What you have to do: The pictures in the listing below are to be skipped, while the lines between the line holding "Image resolution: width=758" and the line holding "the globe icon", inclusive, are to be output exactly.

Given entries:
+++

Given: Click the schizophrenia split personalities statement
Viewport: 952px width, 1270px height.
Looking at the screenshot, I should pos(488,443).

+++

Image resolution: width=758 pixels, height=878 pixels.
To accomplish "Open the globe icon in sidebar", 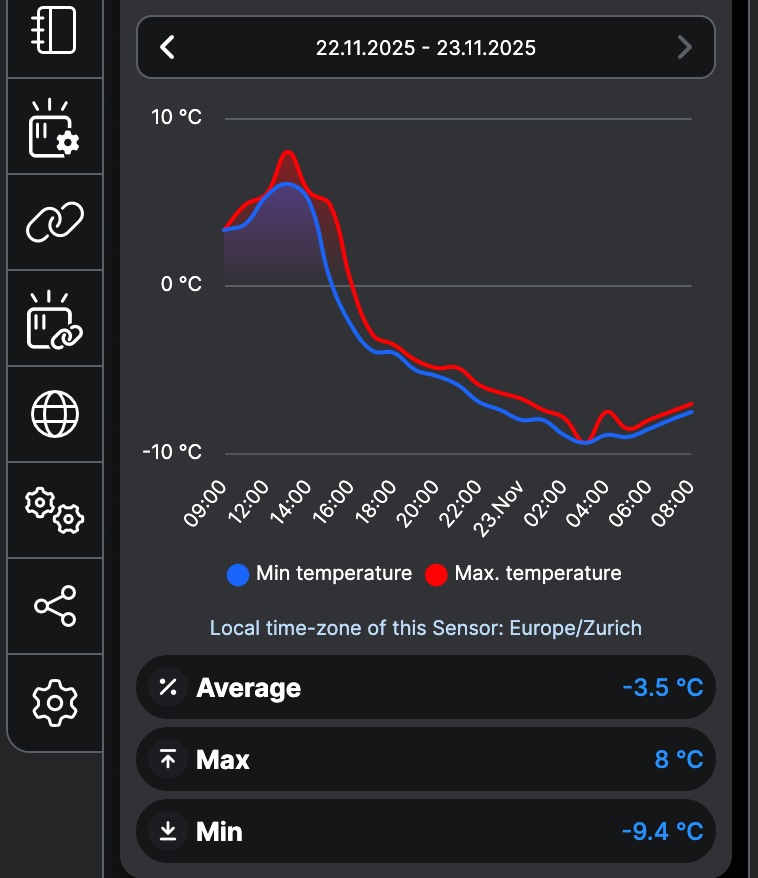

+++

Answer section:
Image resolution: width=758 pixels, height=878 pixels.
To accomplish "Open the globe icon in sidebar", 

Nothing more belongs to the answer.